# The Severn Bore



## gillnpaul (Jan 6, 2007)

Hi Guy's

Done a search about campsites very close to be able to see the Bore. We have the dates of 4th, 5th and 6th of June this year and we have found out that the best place to see it, is around a place called 
Maisemore Bridge.

So to the question, can anybody recommend a site for 3 days please. We have enquired about Tudor Caravan Park , but they will only let us stay for 4 x days.
Any help willl be gratefully accepted 
Thanks
Paul


----------



## lifestyle (Apr 27, 2008)

Why not book in for the 4 days,if that`s the best place to see it.

Les


----------



## gillnpaul (Jan 6, 2007)

Thanks Les 
and yes we thought of that, but that's gunna cost £80 for 3 nights, would you pay that?

But thanks for suggestion
Paul


----------



## Patty123 (Oct 4, 2010)

Probably because its the Jubilee weekend that its a 4 night stay, as I'm sure when we stayed there we only stayed 2 nights


Patty


----------



## Bubblehead (Mar 5, 2007)

Hi

Have a look at this website. It gives dates and expected bore size.
The weekend of June you have chosen isnt very good as the bore will be at night

http://www.severn-bore.co.uk/2012 times.html

Andy


----------



## Curtisden (Mar 23, 2009)

*Seven Bore*

if Maisemore Bridge is at the village of Maisemore you won't see much there.

We went down last year from kent and had 4 days there in the area.

Stayed at a little CL at Bulley. Close and simple.

We went down 4 times and only 1 of the runs was high and then not as high as stated. So its down to wind tide as well as the moon and just luck. The night time runs are quite good
We went to one location on the north bank by below Minsterworth Church.
This is know as a good spot and attracts quite big crowds.

We had friends who went to the south side both above and below our location to see the bore form in the estuary and nearer to Gloucester.

While in the area I would recommend Slimbridge wildfowl trust set up by Peter Scott. Take the Binos and have a great day watching all sorts of wildlife flapping about?

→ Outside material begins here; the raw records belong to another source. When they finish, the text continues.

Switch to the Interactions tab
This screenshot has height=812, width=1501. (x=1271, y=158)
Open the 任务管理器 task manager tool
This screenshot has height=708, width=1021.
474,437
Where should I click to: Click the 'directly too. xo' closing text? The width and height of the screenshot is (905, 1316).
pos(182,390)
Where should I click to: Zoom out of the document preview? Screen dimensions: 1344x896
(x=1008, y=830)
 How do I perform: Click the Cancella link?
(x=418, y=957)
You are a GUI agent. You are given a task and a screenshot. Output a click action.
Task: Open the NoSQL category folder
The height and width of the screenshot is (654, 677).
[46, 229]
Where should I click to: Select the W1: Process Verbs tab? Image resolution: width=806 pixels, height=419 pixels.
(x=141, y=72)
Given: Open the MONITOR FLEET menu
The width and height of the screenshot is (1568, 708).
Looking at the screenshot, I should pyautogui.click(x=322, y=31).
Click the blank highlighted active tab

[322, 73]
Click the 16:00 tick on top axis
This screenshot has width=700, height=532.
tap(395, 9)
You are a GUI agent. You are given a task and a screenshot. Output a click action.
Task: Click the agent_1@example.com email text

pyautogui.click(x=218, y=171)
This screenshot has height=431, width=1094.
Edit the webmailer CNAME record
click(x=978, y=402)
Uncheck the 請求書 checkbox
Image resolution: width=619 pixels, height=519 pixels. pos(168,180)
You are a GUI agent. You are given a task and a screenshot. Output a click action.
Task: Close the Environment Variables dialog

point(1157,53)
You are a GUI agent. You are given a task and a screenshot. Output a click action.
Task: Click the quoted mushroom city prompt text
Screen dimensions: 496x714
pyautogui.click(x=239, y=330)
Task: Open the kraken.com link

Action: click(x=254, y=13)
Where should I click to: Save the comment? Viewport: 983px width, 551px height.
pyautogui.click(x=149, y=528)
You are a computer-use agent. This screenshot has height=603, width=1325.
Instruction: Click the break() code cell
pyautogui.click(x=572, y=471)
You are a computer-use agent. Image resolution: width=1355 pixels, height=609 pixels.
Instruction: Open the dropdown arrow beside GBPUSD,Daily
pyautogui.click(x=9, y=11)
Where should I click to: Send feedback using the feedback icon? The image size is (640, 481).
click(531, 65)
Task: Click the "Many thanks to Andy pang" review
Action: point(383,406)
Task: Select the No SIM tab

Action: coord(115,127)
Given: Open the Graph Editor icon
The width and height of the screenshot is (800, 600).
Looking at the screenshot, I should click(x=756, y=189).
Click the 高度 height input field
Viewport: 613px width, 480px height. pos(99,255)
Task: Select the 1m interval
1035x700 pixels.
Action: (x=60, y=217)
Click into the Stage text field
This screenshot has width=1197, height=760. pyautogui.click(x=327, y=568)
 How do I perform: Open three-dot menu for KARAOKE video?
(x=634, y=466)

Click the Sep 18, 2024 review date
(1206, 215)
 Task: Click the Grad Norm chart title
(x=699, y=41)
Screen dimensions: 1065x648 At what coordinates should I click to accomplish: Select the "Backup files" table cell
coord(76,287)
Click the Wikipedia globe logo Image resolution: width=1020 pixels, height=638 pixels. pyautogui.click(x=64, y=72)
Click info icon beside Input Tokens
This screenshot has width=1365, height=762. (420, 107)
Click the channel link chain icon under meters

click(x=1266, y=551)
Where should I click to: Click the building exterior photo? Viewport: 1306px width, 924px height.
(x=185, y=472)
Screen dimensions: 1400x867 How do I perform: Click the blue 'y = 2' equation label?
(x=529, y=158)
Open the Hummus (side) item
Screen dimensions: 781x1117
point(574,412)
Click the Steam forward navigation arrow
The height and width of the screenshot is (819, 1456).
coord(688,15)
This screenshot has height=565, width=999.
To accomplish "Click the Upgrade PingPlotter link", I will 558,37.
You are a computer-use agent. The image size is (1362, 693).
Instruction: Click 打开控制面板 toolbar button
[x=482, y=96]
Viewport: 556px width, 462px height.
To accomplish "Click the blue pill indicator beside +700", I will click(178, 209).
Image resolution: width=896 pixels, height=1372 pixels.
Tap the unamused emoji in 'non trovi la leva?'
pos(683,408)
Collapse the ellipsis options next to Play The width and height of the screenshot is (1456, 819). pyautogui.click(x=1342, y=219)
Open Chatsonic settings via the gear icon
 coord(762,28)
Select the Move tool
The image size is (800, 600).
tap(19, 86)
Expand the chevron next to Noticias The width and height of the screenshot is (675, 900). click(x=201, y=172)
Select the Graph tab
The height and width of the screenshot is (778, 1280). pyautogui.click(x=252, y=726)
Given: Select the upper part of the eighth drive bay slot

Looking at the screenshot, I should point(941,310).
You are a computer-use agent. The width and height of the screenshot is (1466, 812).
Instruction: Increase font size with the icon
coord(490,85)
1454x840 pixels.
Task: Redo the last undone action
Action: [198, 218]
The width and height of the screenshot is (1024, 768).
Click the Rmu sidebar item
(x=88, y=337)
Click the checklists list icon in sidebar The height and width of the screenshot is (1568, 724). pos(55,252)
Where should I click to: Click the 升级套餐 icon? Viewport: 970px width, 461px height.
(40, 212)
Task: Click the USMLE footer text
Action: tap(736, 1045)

PS just looked at the time table and i think that you may not be too impressed in June as its a small bore. We went to one of the big runs and as i said only one was big enough for surfers to ride it?
It is a sight worth seeing but if you are coming a long way be warned!

Peter


----------



## lifestyle (Apr 27, 2008)

gillnpaul said:


> Thanks Les
> and yes we thought of that, but that's gunna cost £80 for 3 nights, would you pay that?
> 
> But thanks for suggestion
> Paul


Paul.probably not.
Watch it on the tele then :lol: :lol: :lol: :lol:

Les


----------